Not to be outdone, the next volley across the net comes in the form of outrage against Critical Race Theory (CRT). CRT is a study of how America’s historical views on race are woven into our systems of laws, housing, banking, healthcare and politics.
You might notice that the objections to CRT aren’t based on whether CRT is real – only that teaching CRT to children will harm their self esteem or teach them to hate their country. Unsurprisingly, the debate hinges on confusion created over just one word – Critical. Does critical mean “to analyze the merits and faults of a system”, or does it mean “to criticize with disapproving judgment”? Defenders of CRT argue that we should want to raise adults who can think critically to identify (and change) weaknesses in the systems that so heavily affect our lives. Detractors argue that the past should be left alone and that progress is made by looking forward. But if that were true, why do we bother to teach history in schools at all? We teach our kids (when they’re developmentally ready) about the Holocaust - not to make them feel bad, but to warn them of the dangers of unfettered power, scapegoating and the madness that can result when we become afraid to speak up. We teach history so that the next generation can critically analyze, and avoid repetition of horrendous mistakes. No one seems to be saying kids should know nothing about the past – just that they should know nothing about the parts White people would rather forget.

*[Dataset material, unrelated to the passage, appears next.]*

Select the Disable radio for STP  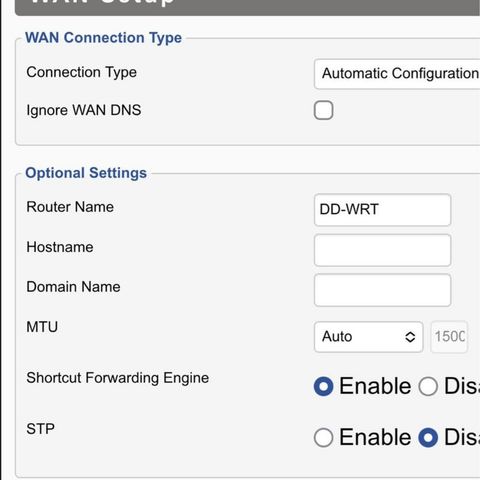pos(428,437)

So who benefits from perpetuating misunderstandings over the word Critical? Who would rather have us argue over words than focus on the social issues behind those words? The groups whose power is secure only if things stay exactly as they are, unexamined and uncriticized.
Words matter, but only provocative words open wallets and sway votes.
Who benefits from the misunderstandings over the words too, only, defund and critical? Groups that find it easier to fundraise from tribes who feel threatened; individuals who seek power from angry voters who’ve been distracted from issues that are hard to fix; and media that make money on clicks and shares, not on civil discourse. Who doesn’t benefit? Nearly everyone else.